**Direction:** Lay out the data below as a Markdown table with the columns "No." and "Line", numbering each row and leaving out blank lines.

### Records for the task ###

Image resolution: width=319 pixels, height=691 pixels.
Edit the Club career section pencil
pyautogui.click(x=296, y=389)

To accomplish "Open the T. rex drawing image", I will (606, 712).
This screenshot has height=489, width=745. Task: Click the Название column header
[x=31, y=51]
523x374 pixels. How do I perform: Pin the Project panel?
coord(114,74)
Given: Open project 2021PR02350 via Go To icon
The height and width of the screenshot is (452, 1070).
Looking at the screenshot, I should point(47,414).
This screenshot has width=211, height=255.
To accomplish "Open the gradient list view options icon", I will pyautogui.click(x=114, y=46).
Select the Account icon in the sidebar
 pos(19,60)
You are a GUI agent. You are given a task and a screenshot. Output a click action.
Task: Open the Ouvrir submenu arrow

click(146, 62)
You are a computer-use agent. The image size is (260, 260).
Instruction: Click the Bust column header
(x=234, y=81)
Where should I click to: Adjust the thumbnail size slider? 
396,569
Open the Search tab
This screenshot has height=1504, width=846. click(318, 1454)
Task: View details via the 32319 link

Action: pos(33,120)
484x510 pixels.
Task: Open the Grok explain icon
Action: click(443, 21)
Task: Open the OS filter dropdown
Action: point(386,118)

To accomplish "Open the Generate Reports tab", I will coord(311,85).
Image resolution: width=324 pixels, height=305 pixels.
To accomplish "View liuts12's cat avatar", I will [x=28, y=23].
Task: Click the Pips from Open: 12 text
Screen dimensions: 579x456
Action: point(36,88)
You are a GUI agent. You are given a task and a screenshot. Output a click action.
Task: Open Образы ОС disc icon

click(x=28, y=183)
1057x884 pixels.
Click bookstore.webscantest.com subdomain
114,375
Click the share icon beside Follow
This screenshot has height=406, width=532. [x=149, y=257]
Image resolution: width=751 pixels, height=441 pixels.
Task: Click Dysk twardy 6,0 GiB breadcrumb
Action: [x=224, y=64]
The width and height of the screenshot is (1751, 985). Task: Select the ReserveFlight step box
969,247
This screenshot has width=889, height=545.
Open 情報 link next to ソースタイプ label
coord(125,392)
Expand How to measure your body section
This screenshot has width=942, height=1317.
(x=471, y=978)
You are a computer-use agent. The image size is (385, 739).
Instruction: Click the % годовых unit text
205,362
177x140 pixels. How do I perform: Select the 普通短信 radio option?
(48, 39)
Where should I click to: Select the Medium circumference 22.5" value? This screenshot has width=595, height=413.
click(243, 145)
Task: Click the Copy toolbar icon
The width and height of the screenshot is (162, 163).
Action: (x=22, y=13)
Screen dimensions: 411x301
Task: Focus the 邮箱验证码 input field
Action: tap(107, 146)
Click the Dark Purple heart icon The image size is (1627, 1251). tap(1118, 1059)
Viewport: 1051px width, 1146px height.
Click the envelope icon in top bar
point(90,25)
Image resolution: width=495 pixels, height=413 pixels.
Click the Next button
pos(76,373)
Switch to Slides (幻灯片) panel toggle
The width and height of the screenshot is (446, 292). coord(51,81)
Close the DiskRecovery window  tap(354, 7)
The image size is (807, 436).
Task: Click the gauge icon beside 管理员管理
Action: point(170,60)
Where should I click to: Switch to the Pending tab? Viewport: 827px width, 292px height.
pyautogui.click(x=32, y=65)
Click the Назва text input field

###

**Reply:**
| No. | Line |
|---|---|
| 1 | Image resolution: width=319 pixels, height=691 pixels. |
| 2 | Edit the Club career section pencil |
| 3 | pyautogui.click(x=296, y=389) |
| 4 | To accomplish "Open the T. rex drawing image", I will (606, 712). |
| 5 | This screenshot has height=489, width=745. Task: Click the Название column header |
| 6 | [x=31, y=51] |
| 7 | 523x374 pixels. How do I perform: Pin the Project panel? |
| 8 | coord(114,74) |
| 9 | Given: Open project 2021PR02350 via Go To icon |
| 10 | The height and width of the screenshot is (452, 1070). |
| 11 | Looking at the screenshot, I should point(47,414). |
| 12 | This screenshot has width=211, height=255. |
| 13 | To accomplish "Open the gradient list view options icon", I will pyautogui.click(x=114, y=46). |
| 14 | Select the Account icon in the sidebar |
| 15 |  pos(19,60) |
| 16 | You are a GUI agent. You are given a task and a screenshot. Output a click action. |
| 17 | Task: Open the Ouvrir submenu arrow |
| 18 | click(146, 62) |
| 19 | You are a computer-use agent. The image size is (260, 260). |
| 20 | Instruction: Click the Bust column header |
| 21 | (x=234, y=81) |
| 22 | Where should I click to: Adjust the thumbnail size slider?  |
| 23 | 396,569 |
| 24 | Open the Search tab |
| 25 | This screenshot has height=1504, width=846. click(318, 1454) |
| 26 | Task: View details via the 32319 link |
| 27 | Action: pos(33,120) |
| 28 | 484x510 pixels. |
| 29 | Task: Open the Grok explain icon |
| 30 | Action: click(443, 21) |
| 31 | Task: Open the OS filter dropdown |
| 32 | Action: point(386,118) |
| 33 | To accomplish "Open the Generate Reports tab", I will coord(311,85). |
| 34 | Image resolution: width=324 pixels, height=305 pixels. |
| 35 | To accomplish "View liuts12's cat avatar", I will [x=28, y=23]. |
| 36 | Task: Click the Pips from Open: 12 text |
| 37 | Screen dimensions: 579x456 |
| 38 | Action: point(36,88) |
| 39 | You are a GUI agent. You are given a task and a screenshot. Output a click action. |
| 40 | Task: Open Образы ОС disc icon |
| 41 | click(x=28, y=183) |
| 42 | 1057x884 pixels. |
| 43 | Click bookstore.webscantest.com subdomain |
| 44 | 114,375 |
| 45 | Click the share icon beside Follow |
| 46 | This screenshot has height=406, width=532. [x=149, y=257] |
| 47 | Image resolution: width=751 pixels, height=441 pixels. |
| 48 | Task: Click Dysk twardy 6,0 GiB breadcrumb |
| 49 | Action: [x=224, y=64] |
| 50 | The width and height of the screenshot is (1751, 985). Task: Select the ReserveFlight step box |
| 51 | 969,247 |
| 52 | This screenshot has width=889, height=545. |
| 53 | Open 情報 link next to ソースタイプ label |
| 54 | coord(125,392) |
| 55 | Expand How to measure your body section |
| 56 | This screenshot has width=942, height=1317. |
| 57 | (x=471, y=978) |
| 58 | You are a computer-use agent. The image size is (385, 739). |
| 59 | Instruction: Click the % годовых unit text |
| 60 | 205,362 |
| 61 | 177x140 pixels. How do I perform: Select the 普通短信 radio option? |
| 62 | (48, 39) |
| 63 | Where should I click to: Select the Medium circumference 22.5" value? This screenshot has width=595, height=413. |
| 64 | click(243, 145) |
| 65 | Task: Click the Copy toolbar icon |
| 66 | The width and height of the screenshot is (162, 163). |
| 67 | Action: (x=22, y=13) |
| 68 | Screen dimensions: 411x301 |
| 69 | Task: Focus the 邮箱验证码 input field |
| 70 | Action: tap(107, 146) |
| 71 | Click the Dark Purple heart icon The image size is (1627, 1251). tap(1118, 1059) |
| 72 | Viewport: 1051px width, 1146px height. |
| 73 | Click the envelope icon in top bar |
| 74 | point(90,25) |
| 75 | Image resolution: width=495 pixels, height=413 pixels. |
| 76 | Click the Next button |
| 77 | pos(76,373) |
| 78 | Switch to Slides (幻灯片) panel toggle |
| 79 | The width and height of the screenshot is (446, 292). coord(51,81) |
| 80 | Close the DiskRecovery window  tap(354, 7) |
| 81 | The image size is (807, 436). |
| 82 | Task: Click the gauge icon beside 管理员管理 |
| 83 | Action: point(170,60) |
| 84 | Where should I click to: Switch to the Pending tab? Viewport: 827px width, 292px height. |
| 85 | pyautogui.click(x=32, y=65) |
| 86 | Click the Назва text input field |